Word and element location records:
==========

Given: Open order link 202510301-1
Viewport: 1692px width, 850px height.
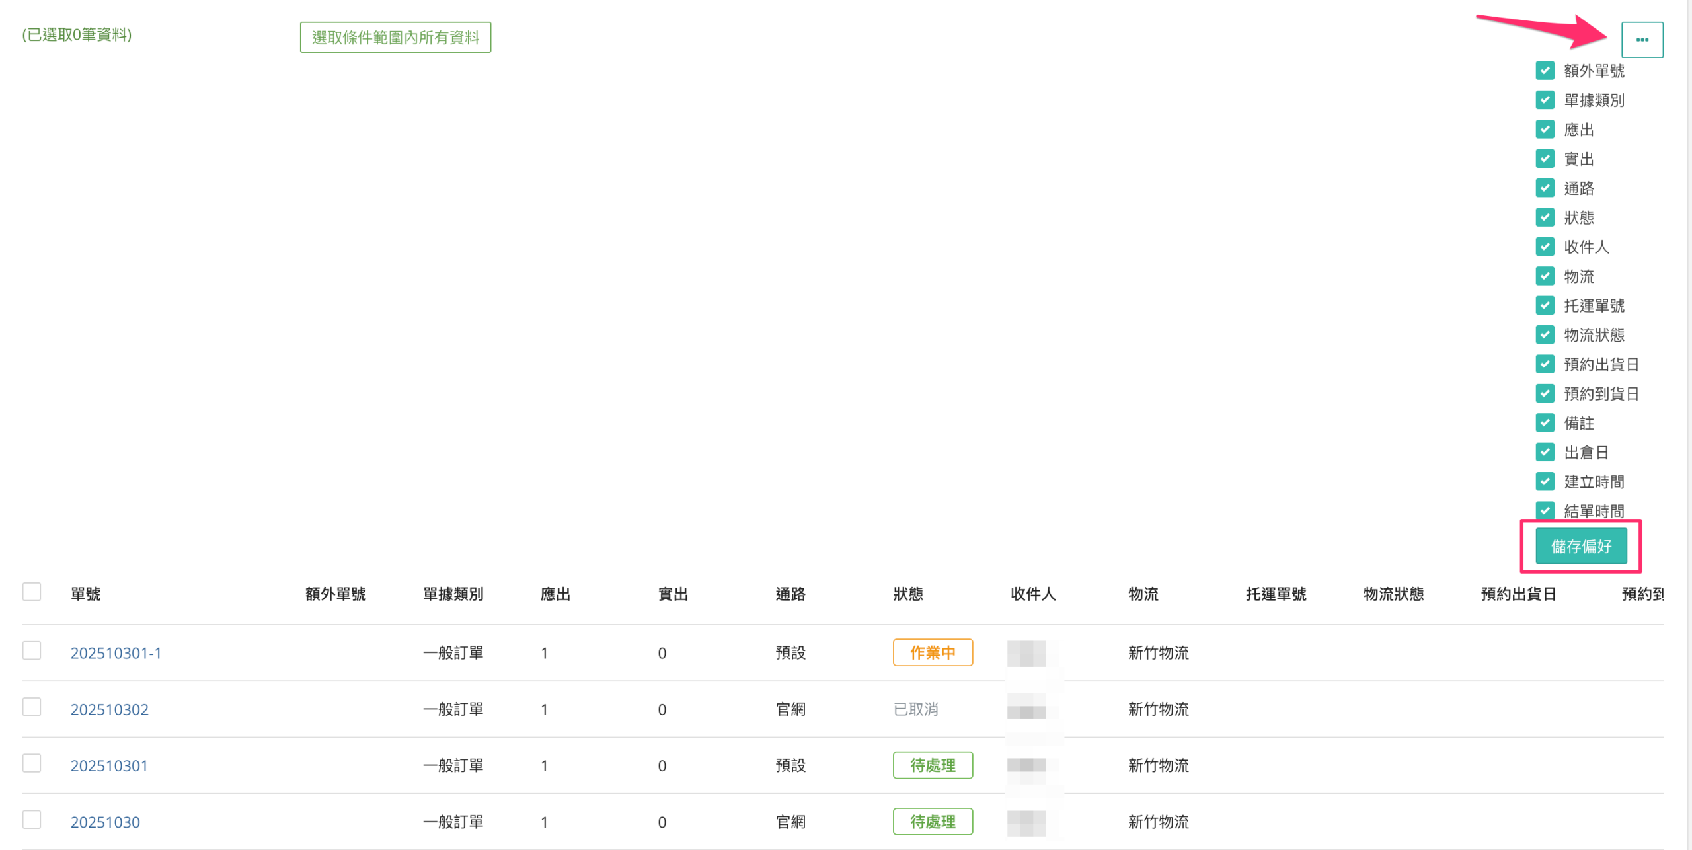Looking at the screenshot, I should pyautogui.click(x=116, y=653).
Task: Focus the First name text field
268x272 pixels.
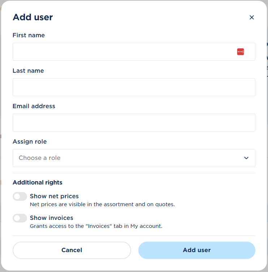Action: (x=134, y=52)
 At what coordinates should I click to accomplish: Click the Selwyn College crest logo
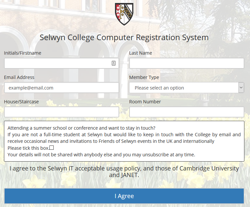(x=124, y=14)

==========

WHAT YOU WILL DO:
Reproduce every line of the items above verbatim, omitting the pictures from your answer.

ANSWER BELOW:
Given: Open order link 202510301-1
Viewport: 1692px width, 850px height.
Looking at the screenshot, I should pyautogui.click(x=116, y=653).
Task: Focus the First name text field
268x272 pixels.
Action: (x=134, y=52)
 At what coordinates should I click to accomplish: Click the Selwyn College crest logo
(x=124, y=14)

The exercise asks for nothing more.